A Few Thoughts on Celibacy and Socioeconomic Status

A reflection by Sarah

A few weeks ago, I mentioned that I was planning to write a post on celibacy and socioeconomic status. I’ve spent considerable time trying to pull my thoughts together on this topic and have decided that I’d like to explore it in bits and pieces over time. Not much has been written on celibacy and class issues, especially from within the gay Christian blogosphere, so while I see this topic as very important I don’t intend to tackle all of it immediately or even within the near future. Today, I begin by offering some brief, scattered thoughts.

In some ways, I feel as though I may not be the right person to write on this topic. Though I grew up in one of the poorest regions of America and my upbringing did involve some socioeconomic challenges we were certainly not the poorest people in Appalachia. As I type this, I can hear my mom’s voice ringing in my head: “You didn’t have it bad. You had more than a lot of kids in this county.” I wouldn’t contest that. It’s entirely true. I’m not writing this to get sympathy or to suggest that I’m an expert on class issues. That isn’t my area of academic expertise. I’m also not about to perpetuate the myth that poverty is bad. It isn’t. Life below the poverty line can be just as fulfilling as life above it. In my adulthood thus far, I’ve lived on both sides long enough to know. What compelled me to write this post is my observation that nearly all my friends who write on celibacy and LGBT Christian issues come from similar upper middle class or middle middle class backgrounds, and sometimes in our discussions I feel like the odd person out. The thoughts that follow come from that sense of difference.

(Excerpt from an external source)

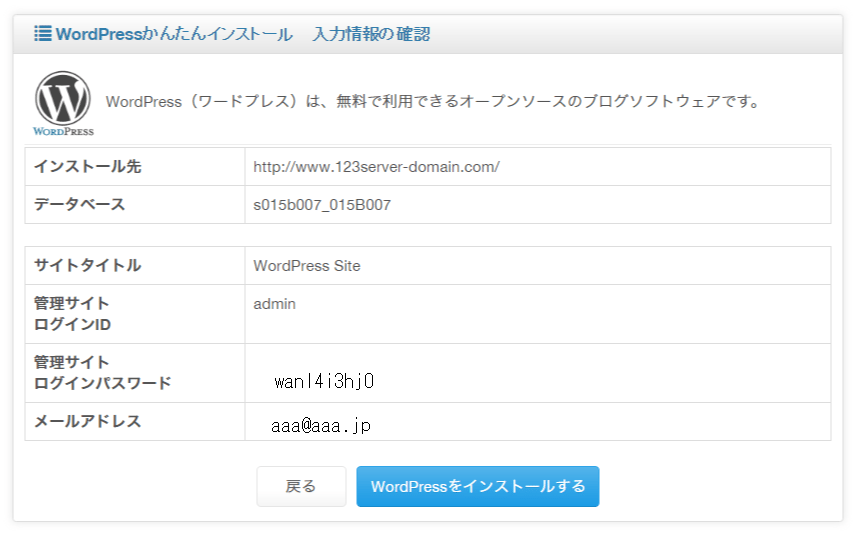Click the WordPress Site title value
Screen dimensions: 859x554
[x=307, y=266]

Leading a richly connected life is a challenge for any celibate person, but for the person who has fewer resources, there’s additional difficulty. Staying connected with my family of origin is not nearly as easy for me as it is for some of my friends living celibacy. I do not have the resources to visit my parents, sister, and brother-in-law more than once per year if even then. Likewise, my parents do not have the resources to fly me back to my hometown even a few times a year, or to visit me where I am. This is further complicated by the fact that the nearest airports are two hours away from where they live, and the nearest interstate highway is an hour’s drive. It would be impossible for me to be present for every special moment that my relatives experience. I’ve not had the option of attending birthday parties, baptisms, and graduations for my younger cousins. I’ve not had the opportunity to visit my aunt who has survived two kinds of lymphoma since the last time I saw her. I had to miss the funeral of my favorite high school English teacher who inspired me toward both teaching and celibacy, and whom I considered a member of my family by default. I make choices regularly that result in a weakened connection to my family. Some of these choices are motivated by other factors, but socioeconomic issues play a significant role.

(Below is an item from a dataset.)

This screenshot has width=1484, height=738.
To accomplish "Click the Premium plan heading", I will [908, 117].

I would guess that social class also plays a role in a person’s discernment of how and within what context to live celibacy. In past generations, it was common for children from poor families to grow up and become nuns, monks, or celibate priests. I’ll admit to not knowing how common this is today, but everyone I know personally who has pursued one of these vocations has come from a more privileged background than my own. My friends who entered religious orders after giving away all their possessions have had the assurance of knowing that if their postulancies didn’t work out for whatever reason, they would be able to go home and live with their parents while getting back on their feet and reintegrating into the world. A serious concern that I took into consideration when discerning was my knowledge that I could not do this. I’m sure that my parents would never allow me to be homeless if I had absolutely no other place to live, but I knew as a college student discerning the possibility of religious life that I had to be absolutely certain of my calling to a specific community before joining because my parents would not have been able to foot the bill for a restart on adult life.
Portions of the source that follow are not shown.